Improving efficiency

Great River and Headwaters are collaborating on another project that also uses the waste steam from Coal Creek Station. Headwaters is marketing a coal-drying technology Great River developed that reduces the moisture in lignite coal from 38 percent to less than 30 percent. "Drier coal burns more efficiently with fewer emissions," said Anderson.

In fact, if power stations successfully applied the technology, it would reduce annual emissions per 10 GW by 6,890 tons of NOx, 18,360 tons of SO2, more than 7 million tons of CO2, 9,340 tons of particulates and almost 300 pounds of mercury. The drying technology could also be applied to high-moisture biomass.

The U.S. Department of Energy and EPRI contributed funding to the demonstration, which kicked off phase I in August. Great River cut the ribbon on the prototype module coal dryer, designed to operate off one of the 546-MW units at Coal Creek. In the second phase, Great River will design, build and test a full suite of module dryers for full operation.

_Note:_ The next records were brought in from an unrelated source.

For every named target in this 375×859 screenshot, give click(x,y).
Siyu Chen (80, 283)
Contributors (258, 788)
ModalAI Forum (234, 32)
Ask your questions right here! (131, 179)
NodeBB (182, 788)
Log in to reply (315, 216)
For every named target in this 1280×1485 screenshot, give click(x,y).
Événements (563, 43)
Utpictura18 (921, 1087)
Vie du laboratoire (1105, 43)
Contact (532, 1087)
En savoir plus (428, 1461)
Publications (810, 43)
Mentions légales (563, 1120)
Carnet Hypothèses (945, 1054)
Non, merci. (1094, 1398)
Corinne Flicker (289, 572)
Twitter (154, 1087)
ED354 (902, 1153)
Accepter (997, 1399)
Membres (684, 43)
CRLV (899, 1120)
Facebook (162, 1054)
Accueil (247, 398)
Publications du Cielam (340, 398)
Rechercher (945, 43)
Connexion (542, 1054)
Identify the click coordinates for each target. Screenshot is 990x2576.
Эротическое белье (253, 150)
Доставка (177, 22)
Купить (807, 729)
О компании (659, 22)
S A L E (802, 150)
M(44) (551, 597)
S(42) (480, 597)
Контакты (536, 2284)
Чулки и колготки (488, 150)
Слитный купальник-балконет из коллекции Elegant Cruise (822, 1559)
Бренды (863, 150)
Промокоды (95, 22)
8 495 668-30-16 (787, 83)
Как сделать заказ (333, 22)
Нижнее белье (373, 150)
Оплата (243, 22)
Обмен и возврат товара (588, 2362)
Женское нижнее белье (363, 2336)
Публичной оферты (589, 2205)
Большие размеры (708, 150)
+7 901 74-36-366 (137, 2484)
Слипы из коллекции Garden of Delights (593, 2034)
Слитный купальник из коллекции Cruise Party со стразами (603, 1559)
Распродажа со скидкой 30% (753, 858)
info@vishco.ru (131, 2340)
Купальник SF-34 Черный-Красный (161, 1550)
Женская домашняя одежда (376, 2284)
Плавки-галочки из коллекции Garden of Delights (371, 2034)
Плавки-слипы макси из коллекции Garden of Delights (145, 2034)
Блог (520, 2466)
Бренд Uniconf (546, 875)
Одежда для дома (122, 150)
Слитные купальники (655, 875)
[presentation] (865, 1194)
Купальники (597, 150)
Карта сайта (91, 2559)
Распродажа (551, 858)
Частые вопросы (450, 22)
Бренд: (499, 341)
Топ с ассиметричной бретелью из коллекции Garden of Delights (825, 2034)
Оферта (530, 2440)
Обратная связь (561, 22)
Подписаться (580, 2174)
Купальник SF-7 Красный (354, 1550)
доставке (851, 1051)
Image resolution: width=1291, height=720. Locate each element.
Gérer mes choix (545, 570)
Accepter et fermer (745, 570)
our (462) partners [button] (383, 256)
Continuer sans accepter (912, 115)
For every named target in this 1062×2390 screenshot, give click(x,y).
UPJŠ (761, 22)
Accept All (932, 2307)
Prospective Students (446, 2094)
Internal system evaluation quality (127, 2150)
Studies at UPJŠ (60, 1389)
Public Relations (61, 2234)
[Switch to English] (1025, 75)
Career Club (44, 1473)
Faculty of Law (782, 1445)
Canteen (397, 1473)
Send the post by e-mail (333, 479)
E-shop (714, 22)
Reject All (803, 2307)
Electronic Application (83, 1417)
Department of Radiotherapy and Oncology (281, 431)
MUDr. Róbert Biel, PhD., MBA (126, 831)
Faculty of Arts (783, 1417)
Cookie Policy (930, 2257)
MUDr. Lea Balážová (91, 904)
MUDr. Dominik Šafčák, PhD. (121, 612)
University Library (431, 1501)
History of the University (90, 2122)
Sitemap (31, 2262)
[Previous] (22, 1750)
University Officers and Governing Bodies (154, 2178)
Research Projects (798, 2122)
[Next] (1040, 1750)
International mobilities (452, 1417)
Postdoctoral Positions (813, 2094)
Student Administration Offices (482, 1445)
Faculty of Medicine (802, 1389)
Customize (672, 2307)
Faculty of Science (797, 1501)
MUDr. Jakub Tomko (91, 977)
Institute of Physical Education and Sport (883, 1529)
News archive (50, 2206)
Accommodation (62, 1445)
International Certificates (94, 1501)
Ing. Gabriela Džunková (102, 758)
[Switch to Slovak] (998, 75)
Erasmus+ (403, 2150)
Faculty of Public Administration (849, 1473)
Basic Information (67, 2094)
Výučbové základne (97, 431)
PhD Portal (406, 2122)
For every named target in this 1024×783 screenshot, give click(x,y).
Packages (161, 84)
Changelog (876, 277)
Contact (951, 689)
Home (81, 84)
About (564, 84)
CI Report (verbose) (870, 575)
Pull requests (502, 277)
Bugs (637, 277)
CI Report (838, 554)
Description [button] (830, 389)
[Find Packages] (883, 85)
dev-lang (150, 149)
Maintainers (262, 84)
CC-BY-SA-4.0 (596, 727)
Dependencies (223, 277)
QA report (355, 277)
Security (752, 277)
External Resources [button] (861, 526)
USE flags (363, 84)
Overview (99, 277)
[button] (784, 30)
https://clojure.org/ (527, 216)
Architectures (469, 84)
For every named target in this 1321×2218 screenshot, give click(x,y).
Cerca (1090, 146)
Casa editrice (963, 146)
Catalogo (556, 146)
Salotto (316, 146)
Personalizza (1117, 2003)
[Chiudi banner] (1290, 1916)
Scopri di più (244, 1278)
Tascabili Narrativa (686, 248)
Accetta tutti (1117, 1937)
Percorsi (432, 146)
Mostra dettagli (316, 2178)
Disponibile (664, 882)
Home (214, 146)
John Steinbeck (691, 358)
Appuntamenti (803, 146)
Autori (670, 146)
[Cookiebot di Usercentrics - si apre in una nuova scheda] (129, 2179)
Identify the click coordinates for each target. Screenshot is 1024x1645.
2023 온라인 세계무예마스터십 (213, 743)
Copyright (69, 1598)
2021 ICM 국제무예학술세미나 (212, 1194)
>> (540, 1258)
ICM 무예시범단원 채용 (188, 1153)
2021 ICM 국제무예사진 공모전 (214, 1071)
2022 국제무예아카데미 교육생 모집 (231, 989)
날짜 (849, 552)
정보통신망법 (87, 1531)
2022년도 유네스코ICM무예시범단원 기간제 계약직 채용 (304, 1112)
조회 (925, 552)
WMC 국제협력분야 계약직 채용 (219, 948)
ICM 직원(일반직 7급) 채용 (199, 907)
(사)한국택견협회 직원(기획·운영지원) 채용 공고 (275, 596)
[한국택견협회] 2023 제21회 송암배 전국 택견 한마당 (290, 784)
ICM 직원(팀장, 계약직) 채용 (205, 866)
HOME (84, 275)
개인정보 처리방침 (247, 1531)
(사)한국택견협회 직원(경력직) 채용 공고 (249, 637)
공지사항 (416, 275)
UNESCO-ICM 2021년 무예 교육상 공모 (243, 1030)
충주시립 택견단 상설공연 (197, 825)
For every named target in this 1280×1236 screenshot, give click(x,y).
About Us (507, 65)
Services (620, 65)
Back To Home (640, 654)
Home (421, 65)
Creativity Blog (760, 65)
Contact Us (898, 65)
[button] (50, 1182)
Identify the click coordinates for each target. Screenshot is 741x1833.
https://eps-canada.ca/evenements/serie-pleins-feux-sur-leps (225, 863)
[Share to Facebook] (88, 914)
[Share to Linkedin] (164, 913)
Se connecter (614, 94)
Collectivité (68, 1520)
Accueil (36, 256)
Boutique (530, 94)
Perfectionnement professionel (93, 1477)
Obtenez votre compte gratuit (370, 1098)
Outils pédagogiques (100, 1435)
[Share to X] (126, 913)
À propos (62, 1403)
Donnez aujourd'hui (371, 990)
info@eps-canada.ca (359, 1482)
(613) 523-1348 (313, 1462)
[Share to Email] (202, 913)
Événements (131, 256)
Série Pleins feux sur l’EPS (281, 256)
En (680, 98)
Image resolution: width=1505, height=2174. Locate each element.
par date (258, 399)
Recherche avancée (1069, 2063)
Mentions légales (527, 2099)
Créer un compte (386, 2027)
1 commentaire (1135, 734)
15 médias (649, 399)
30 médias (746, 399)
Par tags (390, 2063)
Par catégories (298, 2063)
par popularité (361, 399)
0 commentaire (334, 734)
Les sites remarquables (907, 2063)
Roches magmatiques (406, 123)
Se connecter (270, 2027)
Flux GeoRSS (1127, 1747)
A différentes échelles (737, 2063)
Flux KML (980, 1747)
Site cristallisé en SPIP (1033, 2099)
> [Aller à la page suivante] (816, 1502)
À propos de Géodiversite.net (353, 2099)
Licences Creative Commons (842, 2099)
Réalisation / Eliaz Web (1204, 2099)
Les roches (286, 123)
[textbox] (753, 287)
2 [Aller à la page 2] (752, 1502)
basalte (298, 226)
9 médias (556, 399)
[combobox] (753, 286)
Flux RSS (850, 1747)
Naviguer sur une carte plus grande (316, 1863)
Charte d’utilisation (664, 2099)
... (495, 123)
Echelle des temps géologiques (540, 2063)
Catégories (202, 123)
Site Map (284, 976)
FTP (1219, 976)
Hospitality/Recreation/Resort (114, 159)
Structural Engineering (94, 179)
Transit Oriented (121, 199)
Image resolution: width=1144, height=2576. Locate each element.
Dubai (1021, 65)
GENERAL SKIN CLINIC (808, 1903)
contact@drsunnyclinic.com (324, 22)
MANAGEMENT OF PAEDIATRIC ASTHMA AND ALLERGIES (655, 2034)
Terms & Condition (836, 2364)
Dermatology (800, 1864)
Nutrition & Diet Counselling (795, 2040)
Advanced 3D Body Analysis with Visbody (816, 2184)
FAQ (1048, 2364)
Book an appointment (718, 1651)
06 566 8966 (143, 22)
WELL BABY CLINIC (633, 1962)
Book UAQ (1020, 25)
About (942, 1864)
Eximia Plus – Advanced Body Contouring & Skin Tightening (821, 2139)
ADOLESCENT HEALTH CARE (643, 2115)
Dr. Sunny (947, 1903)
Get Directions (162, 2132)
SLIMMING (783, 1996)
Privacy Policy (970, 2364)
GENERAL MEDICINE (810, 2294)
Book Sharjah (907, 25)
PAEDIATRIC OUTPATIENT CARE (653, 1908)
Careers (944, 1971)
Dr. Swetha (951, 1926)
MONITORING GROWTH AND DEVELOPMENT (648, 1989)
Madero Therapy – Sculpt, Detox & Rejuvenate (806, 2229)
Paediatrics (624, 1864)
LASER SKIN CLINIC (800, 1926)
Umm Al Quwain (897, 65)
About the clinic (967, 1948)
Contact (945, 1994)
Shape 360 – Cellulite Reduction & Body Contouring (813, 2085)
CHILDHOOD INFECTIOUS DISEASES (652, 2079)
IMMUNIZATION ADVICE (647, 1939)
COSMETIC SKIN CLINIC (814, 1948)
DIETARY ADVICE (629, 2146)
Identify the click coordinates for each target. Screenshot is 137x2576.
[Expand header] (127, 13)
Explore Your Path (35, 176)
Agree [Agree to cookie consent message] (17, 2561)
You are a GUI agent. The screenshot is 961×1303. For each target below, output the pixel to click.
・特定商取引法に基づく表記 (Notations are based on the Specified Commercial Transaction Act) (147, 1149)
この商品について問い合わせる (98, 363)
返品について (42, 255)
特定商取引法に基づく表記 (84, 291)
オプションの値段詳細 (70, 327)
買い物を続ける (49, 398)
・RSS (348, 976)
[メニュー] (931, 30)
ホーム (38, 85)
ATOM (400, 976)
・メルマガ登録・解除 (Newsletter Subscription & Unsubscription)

Construction on the Blue Flint Ethanol plant is beginning this fall, and it is expected to be operational by fall 2006. This will be Great River 's first foray into co-located manufacturing facilities, but the utility hopes it will be a template for future projects. Like the fly ash concrete and the coal-drying technology, the ethanol plant is one more way for Great River Energy to get more than just electrons out of power generation.